Whom to believe?

There is no mistaking the Duterte administration’s animus toward Sen. Leila de Lima—a thorn on the President’s side since 2009, when he was still mayor of Davao City and she was chair of the Commission on Human Rights. So it came as no surprise that drug dealer Kerwin Espinosa’s testimony at the Senate last Wednesday included dramatic allegations against De Lima. But we should also be alert to the possibility that the project to “get” De Lima, whether as alleged protector of the continuing illegal drugs trade in the national penitentiary or as alleged recipient of ill-gotten campaign donations or as alleged immoral woman, has now reached a new turn: It is now also an entertaining show to distract citizens angry over the Marcos burial.

We say this even though Espinosa’s testimony, though flawed, nevertheless raised serious concerns. The question, then, is what is the right balance to take, to appreciate Espinosa’s revelations without falling for the bread-and-circus type of entertainment.

Sen. Panfilo Lacson, a former chief of the Philippine National Police, was among those who quickly saw through local police rationalizations and called the killing of Espinosa’s father Rolando and another inmate in a Leyte jail an execution. He responded to the younger Espinosa’s appearance at the Senate, as the main resource person in the inquiry into the suspicious killings, with an abundance of caution: Saying he had “some doubts as to the veracity of the testimony of Kerwin,” Lacson noted that there were gaps in the drug dealer’s disclosures. “If I were the investigator, I would try to find out what was really true. If you would objectively see it, it’s not really solid as presented by Kerwin,” he said.

De Lima, as expected, attacked Espinosa’s statements about her as fabricated, giving that as her reason for not directly asking him questions at the hearing: “I feel that it would be pointless, useless, futile for me to do so given a very nice script, at least insofar as the portions of his testimony about me are concerned.” Was this a missed opportunity for the senator, or did she opt out of the circus?

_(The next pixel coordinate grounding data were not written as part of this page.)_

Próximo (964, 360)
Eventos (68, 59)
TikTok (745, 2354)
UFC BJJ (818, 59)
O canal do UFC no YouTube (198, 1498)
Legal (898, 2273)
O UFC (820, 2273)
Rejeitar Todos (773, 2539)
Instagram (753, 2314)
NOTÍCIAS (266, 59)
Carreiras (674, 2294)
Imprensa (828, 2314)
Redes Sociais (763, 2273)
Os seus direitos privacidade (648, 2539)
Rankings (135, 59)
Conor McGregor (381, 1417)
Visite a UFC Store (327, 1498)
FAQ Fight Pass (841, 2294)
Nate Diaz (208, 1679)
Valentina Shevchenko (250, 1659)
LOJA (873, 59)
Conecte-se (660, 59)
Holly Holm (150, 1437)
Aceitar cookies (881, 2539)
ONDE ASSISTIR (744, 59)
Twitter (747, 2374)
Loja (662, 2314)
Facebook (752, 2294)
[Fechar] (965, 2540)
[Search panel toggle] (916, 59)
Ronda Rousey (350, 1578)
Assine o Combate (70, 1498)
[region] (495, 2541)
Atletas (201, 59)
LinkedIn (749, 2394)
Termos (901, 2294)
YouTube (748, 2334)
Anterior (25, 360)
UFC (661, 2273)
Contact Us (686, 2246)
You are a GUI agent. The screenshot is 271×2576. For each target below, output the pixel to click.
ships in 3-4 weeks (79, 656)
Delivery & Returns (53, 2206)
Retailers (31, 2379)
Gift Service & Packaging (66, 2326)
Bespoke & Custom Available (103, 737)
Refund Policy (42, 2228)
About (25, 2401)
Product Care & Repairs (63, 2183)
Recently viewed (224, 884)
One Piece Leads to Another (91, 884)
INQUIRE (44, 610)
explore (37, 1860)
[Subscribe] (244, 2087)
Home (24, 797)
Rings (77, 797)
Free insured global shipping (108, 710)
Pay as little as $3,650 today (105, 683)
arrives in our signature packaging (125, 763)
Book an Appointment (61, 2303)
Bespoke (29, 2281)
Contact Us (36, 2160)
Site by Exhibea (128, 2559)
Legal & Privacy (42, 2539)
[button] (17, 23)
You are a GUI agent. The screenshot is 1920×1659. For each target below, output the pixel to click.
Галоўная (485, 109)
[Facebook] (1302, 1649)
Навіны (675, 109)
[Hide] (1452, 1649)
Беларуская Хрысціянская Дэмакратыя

But the most serious concerns raised by Espinosa’s testimony actually have to do with his sweeping accusation against police officials. He said he paid protection money to everyone from policemen manning checkpoints to the police officers in charge of Eastern Visayas. Among other names, he said he paid Chief Supt. Vicente Loot, now retired and a newly elected town mayor, P120,000 a month, Chief Insp. Leo Laraga P20,000 a week, Supt. Santi Noel Matira P20,000 a week, and Supt. Marvin Marcos P3 million to fund his wife’s candidacy. All four have vigorously denied the allegations; the latter three were among those involved in the police raid that ended with the killing of Espinosa’s father. (Laraga said it was he who fired the shot that killed Mayor Espinosa.)

These and other revelations provoked the PNP chief, Director General Roland “Bato” dela Rosa, to weep on national television. “I do not know now whom to believe [anymore],” he said. “I place in God the PNP. I love the organization… There are still many policemen who can be trusted.”

As we have argued in this space before, the role of the police in President Duterte’s so-called war on drugs is pivotal. Both the President and Dela Rosa have admitted on many occasions that some policemen were in collusion with or were actually part of the illegal drugs trade. Both the President and Dela Rosa have clearly stated that they fully supported police efforts to stop the drug trade, even to the extent of killing suspected drug “personalities” in the line of duty.

And yet there is no process, there is no clear and nationwide effort, to hold policemen involved in illegal drugs to account. Is it any wonder that, five months into the most lethal antidrugs campaign the police has ever conducted in our history, with well over 4,000 killings reported, Dela Rosa does not know “whom to believe”?